Peter
Peter

Reputation: 27

(Perl) Searching a file for text from another file

I've spent a few hours on this portion of my code and still have no idea how to make it work, so any suggestions would be great!


I have 2 files, list1.txt and dictionary.txt. list1.txt looks like

rs1
rs2
rs4
rs5

while dictionary.txt looks like

rs1 1 A G
rs2 2 C T
rs3 3 A A
rs4 4 G G

The columns are separated by a space - there are four columns. What I want to do is for each of the words in list1.txt, search dictionary.txt for the word, and if it exists, print out the entire row in dictionary.txt into a third file. If the word doesn't exist in dictionary.txt, just print out the word.

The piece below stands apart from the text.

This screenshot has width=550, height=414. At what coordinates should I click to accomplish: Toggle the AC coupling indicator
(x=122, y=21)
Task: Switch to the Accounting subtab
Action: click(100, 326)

So, if I were to run the program below with the files listed above, my result should look like

rs1 1 A G
rs2 2 C T
rs4 4 G G
rs5

The aforementioned program:

open(LIST1, '<', 'test_chr1_22.txt') or die "Could not open chr1_22.txt: $!";

open(OUTPUT, '>', 'test_chr1_22_all_info.txt');

foreach my $line1 (<LIST1>)
{
        foreach my $line (@DICT)
        {
            if ($line =~ m/"$line1"/)
            {
                print OUTPUT"$line\n";
            }
        }
}

This is the code I have as of right now. I know it doesn't have my second condition, which is where if the word doesn't exist in dictionary, then just print the word. However, I can't even get the first part to work out, which is where if the word is in the dictionary, then print the row. What I get from this a blank text file. Anyone know what's going on?

Upvotes: 1

Views: 3184

Answers (1)

ikegami
ikegami

Reputation: 386631

m/"$line1"/ is wrong for numerous reasons:

  • None of your strings against which you match contain ", so this will never match.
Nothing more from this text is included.